OK, BIG NEWS
My Memoir: Choices, Changes & Friends – 1970s After Divorce – has been sent to the publisher! If you are interested in an Early, autographed copy at a reduced price, to do a review or comment, don’t hesitate to contact me directly – firstname.lastname@example.org It is 570 pages and the discount, autographed copy is $25.00
In the radical 1970s, four-long-time, female friends – Beth, Connie, Michael and April – newly divorced with children – have no idea how their lives can change so quickly. These somewhat ordinary, Chicago suburbanite-housewives became willing participants in escapade sex, some drugs and more alcohol than needed. Their backgrounds give an idea of their need for independence. The U.S. was in quite an upheaval with protest marches of all types, but they were rarely vocal concerning the Viet Nam war, or the inequality of the sexes. They liked men, just not the ones they’d been married to, and though not fairy tale-dreamers, a little romance would be nice.

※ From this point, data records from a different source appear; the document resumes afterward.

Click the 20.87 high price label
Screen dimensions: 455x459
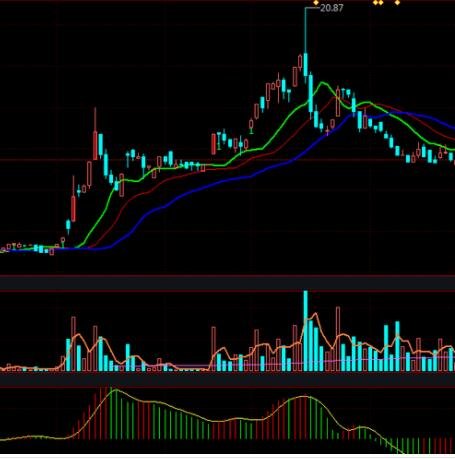(x=331, y=8)
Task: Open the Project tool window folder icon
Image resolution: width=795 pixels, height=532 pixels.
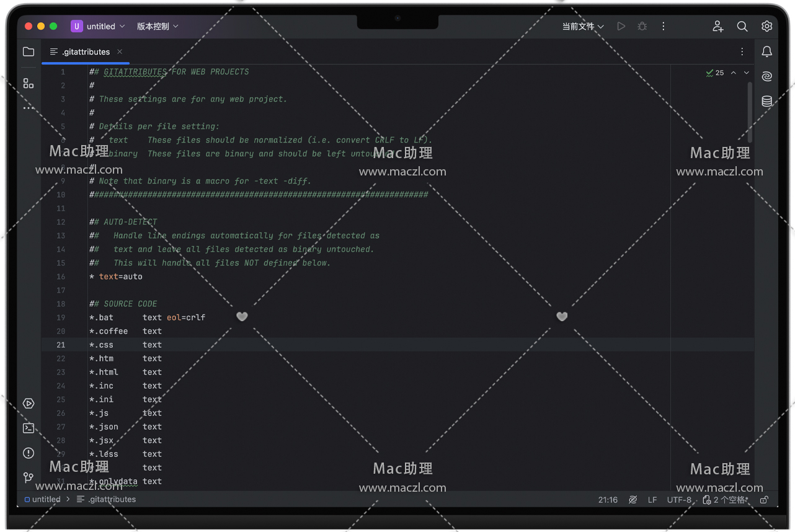Action: click(x=29, y=52)
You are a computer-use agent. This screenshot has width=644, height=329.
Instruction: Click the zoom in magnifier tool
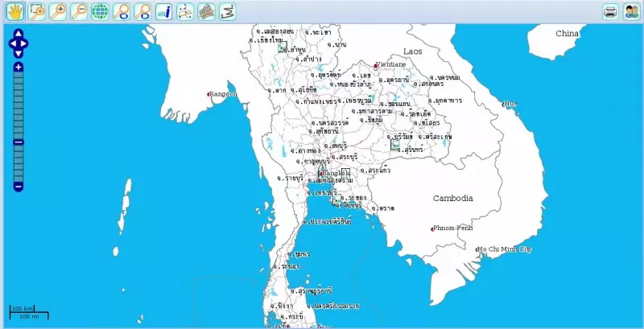57,11
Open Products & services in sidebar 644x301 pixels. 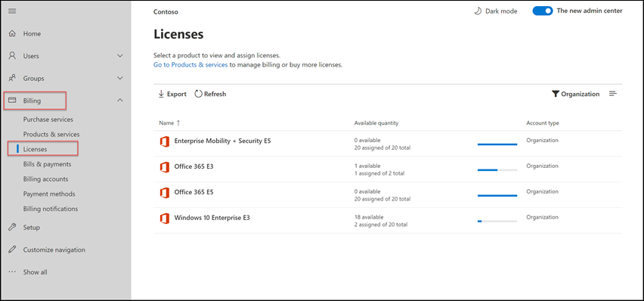coord(51,134)
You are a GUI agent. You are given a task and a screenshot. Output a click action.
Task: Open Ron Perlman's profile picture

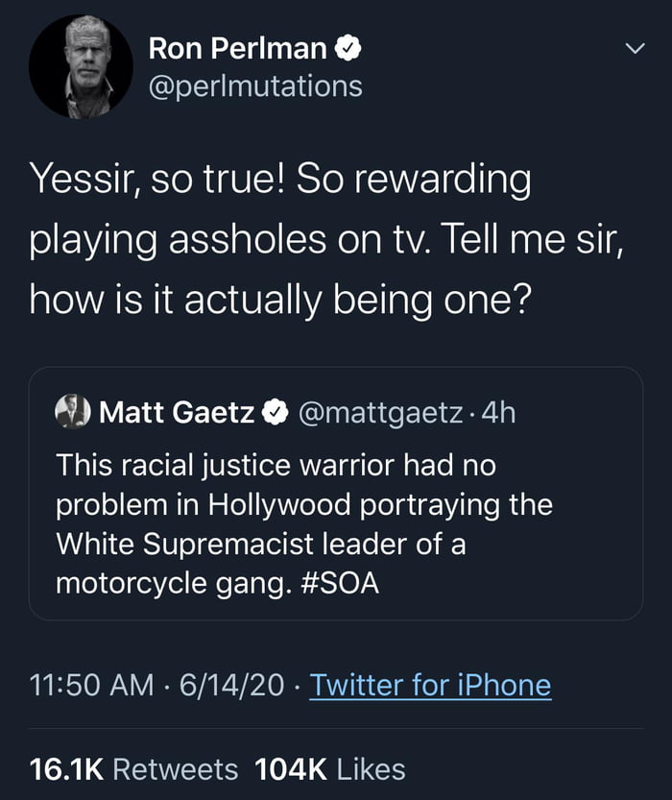81,65
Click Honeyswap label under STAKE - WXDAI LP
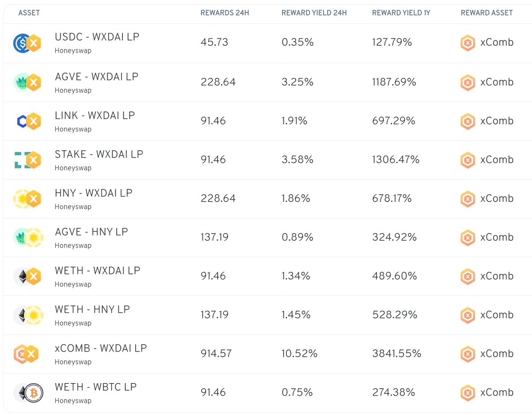This screenshot has width=532, height=415. pyautogui.click(x=73, y=168)
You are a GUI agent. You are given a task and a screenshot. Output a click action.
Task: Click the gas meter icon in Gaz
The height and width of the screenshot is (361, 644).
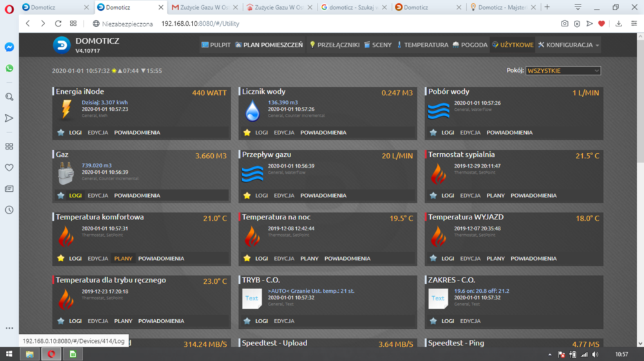pos(66,174)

These ladies endured a much lesser-known problem: truly a case of suburban-blight from television-burnout and sexually-inept/non-attentive, emotionally-abusive husbands. So, the cure was thought to be a job – get out of the house to regain some knowledge of self – whoever that was. Being up to your ankles in Cheerios, with only conversations of three-syllable sentences did become monotonous and demeaning. But a job was not the solution, it was the beginning of real awareness that PTA meetings, and exciting trips to the emergency room for your children were no longer emotionally fulfilling enough, or satisfaction for a twenty-five-year old.
Told boredom was part of marriage, and to make the best of it, but when that was no longer working, the domino-affect began. Once Connie took the ‘giant-leap of divorce for womankind,’ Beth, then April soon followed. Michael’s was the ugliest, since President of the PTA, but pregnant by her lover. They knew divorce was not easy, or any guarantee of happiness, but also learned ‘winners risk,’ as they took the gamble. None of them ever had any real control over their lives before, but they certainly wanted to try. Then, if they failed or succeeded, those were their choices and changes, as they learned divorce was not the full answer. They tried to formulate the questions about what they did want from life, for themselves and to have a good relationship. Whatever that was.
The ladies experimented dating men, not acceptable before: tried some drugs, often drank too much, but also danced their cares away. With new male-attention, they grew more brazen and confident exploring the gamut of willing men for dalliance, clandestine, some bikers, then even a ménage à trois with a famous movie star for Connie and Beth. This empowered them more than they expected – laughing and learning. They also took college classes, started a house-cleaning service, then thought about their changes, as the friendships shifted. Dilemma and decisions of children-choices, a real career and the ‘biggie’ of remarriage came up, as years rolled by. A sense of humor, wiry satire in situations, and sarcasm handled whatever hit each one.
Life separated them, when Beth and April move out of State, and then Beth overseas – still they reunited frequently. They’re definitely changed-women twenty-plus years later, who have grown so much, in so many different ways. And yet, some things do not change – like how they support each other through difficulties that would tear weaker-women apart. At times, their history together alone was the foundation that kept them moving forward through life’s harshest realities – Connie’s son’s death, Michael’s cancer, April becoming a hoarder and Beth a corporate-workaholic. Still friends, they did change their lives, and encouraged many more women around them to do the same, sharing their experiences of the wild and crazy-times of their younger years that did help them learn from life.